Comment The future musician - the Human Dongle (Score 1) 140
Look, I obviously shouldn't have brought up the case of handicapped musicians, because everyone's going to say, "hey, being handicapped is tough, we're sorry, but that's the way it is." Let's focus on the fact that lots of music is either unsuited for live performance or may be very expensive to perform live. For example, it may take five guitarists and a 20 piece orchestra or whatever. Or it may take a huge amount of electronics that aren't easily or inexpensively shipped around for touring. Or perhaps its some very very quiet ambient stuff. We all know of plenty of artists or groups that just don't translate well to live performance, but whose studio recordings are great. In this hypothetical future, none of these people can make a living doing what they're good at -- not because their music suddenly sucks, but simply because it's easy to steal it. I think that would be a shame.

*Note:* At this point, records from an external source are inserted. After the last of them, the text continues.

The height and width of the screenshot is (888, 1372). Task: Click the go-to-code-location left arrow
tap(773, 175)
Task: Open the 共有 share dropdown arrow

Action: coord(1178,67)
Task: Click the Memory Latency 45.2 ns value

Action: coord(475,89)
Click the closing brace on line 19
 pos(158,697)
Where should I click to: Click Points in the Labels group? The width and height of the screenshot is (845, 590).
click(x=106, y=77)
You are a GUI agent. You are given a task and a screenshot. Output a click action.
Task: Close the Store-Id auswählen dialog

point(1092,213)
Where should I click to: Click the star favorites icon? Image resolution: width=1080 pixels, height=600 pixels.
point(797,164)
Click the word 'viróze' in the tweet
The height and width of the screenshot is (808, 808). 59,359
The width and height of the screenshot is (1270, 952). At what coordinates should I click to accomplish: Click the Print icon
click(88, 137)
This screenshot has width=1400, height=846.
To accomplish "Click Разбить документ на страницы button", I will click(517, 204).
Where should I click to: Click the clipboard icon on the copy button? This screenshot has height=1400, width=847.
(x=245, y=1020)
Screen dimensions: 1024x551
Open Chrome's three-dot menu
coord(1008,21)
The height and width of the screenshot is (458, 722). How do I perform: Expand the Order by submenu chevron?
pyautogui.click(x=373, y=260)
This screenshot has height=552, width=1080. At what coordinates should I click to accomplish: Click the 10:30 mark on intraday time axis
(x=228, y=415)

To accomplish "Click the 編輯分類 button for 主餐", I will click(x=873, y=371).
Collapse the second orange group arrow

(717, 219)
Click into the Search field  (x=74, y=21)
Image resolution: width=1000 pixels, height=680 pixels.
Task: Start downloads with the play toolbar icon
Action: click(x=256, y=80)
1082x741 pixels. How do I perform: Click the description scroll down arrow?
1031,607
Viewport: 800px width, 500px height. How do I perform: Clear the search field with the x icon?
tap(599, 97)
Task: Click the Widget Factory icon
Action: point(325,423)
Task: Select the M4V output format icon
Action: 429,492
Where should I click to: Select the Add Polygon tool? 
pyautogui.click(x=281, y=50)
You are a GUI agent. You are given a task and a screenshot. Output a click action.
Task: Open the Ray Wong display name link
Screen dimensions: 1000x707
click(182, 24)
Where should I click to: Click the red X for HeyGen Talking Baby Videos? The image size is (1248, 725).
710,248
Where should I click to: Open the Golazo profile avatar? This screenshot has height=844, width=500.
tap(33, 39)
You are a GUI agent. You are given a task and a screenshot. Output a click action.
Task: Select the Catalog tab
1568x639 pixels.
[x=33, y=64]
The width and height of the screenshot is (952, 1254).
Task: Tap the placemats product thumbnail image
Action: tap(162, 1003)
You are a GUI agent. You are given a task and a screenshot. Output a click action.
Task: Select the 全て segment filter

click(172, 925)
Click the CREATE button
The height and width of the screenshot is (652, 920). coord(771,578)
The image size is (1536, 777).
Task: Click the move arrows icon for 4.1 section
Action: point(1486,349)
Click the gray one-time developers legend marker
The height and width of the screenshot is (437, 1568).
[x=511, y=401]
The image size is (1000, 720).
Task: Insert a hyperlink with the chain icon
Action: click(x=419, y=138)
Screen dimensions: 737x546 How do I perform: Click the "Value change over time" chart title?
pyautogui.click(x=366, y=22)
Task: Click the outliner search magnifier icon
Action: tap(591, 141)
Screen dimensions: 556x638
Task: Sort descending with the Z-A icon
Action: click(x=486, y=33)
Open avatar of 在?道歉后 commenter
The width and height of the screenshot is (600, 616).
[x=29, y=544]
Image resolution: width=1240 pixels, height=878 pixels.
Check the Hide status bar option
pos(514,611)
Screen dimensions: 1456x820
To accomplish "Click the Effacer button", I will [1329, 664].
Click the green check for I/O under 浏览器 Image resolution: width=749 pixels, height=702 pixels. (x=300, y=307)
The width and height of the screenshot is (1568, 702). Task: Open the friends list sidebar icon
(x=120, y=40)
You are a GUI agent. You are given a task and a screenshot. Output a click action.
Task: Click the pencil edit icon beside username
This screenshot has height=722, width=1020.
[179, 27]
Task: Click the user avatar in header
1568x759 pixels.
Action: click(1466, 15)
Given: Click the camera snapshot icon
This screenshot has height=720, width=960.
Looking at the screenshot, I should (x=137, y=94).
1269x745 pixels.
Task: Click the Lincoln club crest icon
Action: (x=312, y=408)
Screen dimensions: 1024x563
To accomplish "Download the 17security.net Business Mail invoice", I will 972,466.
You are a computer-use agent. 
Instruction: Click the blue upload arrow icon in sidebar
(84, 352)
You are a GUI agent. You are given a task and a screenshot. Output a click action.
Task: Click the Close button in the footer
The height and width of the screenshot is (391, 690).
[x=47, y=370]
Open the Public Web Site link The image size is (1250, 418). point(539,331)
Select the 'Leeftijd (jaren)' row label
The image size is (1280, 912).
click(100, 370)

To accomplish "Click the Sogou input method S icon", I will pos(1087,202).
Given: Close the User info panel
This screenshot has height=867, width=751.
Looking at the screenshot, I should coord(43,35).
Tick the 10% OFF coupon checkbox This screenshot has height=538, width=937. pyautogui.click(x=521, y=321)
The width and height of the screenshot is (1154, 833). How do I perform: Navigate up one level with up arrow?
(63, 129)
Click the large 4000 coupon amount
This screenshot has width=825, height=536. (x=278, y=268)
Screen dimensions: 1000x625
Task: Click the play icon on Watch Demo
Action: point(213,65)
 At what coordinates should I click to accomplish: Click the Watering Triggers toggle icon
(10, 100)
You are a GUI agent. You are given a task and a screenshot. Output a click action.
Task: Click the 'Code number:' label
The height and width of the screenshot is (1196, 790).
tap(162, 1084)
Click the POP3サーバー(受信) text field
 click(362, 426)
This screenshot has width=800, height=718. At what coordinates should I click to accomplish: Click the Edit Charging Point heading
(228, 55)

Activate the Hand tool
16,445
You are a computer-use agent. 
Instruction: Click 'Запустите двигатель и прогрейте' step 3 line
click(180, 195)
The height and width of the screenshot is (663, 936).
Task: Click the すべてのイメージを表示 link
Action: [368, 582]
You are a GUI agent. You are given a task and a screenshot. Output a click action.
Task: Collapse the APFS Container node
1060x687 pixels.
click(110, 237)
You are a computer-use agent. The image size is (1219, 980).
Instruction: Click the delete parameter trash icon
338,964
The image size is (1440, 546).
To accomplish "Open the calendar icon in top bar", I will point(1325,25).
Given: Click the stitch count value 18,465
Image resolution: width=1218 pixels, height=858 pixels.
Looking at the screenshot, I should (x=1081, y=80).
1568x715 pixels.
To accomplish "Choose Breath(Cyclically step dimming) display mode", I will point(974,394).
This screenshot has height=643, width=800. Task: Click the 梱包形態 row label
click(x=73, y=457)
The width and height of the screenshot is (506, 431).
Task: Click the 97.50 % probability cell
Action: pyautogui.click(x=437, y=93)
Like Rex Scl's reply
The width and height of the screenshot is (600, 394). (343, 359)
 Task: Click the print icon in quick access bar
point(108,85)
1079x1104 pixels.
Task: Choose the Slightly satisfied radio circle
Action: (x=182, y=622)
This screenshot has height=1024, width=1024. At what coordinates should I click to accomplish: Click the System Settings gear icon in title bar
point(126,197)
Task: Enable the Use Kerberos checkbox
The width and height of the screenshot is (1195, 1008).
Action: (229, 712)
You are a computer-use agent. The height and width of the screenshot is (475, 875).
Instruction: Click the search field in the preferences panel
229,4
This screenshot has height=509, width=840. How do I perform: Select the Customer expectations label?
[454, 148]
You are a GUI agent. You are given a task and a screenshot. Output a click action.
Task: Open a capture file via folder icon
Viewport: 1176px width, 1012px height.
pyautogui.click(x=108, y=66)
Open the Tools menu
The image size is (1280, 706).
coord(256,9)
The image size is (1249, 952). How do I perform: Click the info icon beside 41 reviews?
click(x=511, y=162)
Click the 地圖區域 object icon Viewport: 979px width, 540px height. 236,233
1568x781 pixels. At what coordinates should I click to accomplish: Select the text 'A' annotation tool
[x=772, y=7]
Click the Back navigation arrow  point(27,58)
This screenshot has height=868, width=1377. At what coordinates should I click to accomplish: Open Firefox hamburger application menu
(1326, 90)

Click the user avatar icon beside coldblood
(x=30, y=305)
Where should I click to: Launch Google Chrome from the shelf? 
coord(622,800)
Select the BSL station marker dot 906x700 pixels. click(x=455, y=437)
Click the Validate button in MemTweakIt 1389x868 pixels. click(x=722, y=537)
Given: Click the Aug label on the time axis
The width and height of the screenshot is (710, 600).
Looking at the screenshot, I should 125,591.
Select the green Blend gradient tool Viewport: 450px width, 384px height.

Doesn't anyone else regret the fact that this technology which has (had?) the potential to allow anyone to make an independent living from their home studio or software development lab, even if they live in South Bumfuck, Outer Mongolia, is being abused to the point where the only way to make a living is to drag your physical body around from location to location for live performance, like some human dongle? This doesn't sound like "the future" to me, it sounds like a giant step backwards, a narrowing of possibilities instead of an expansion.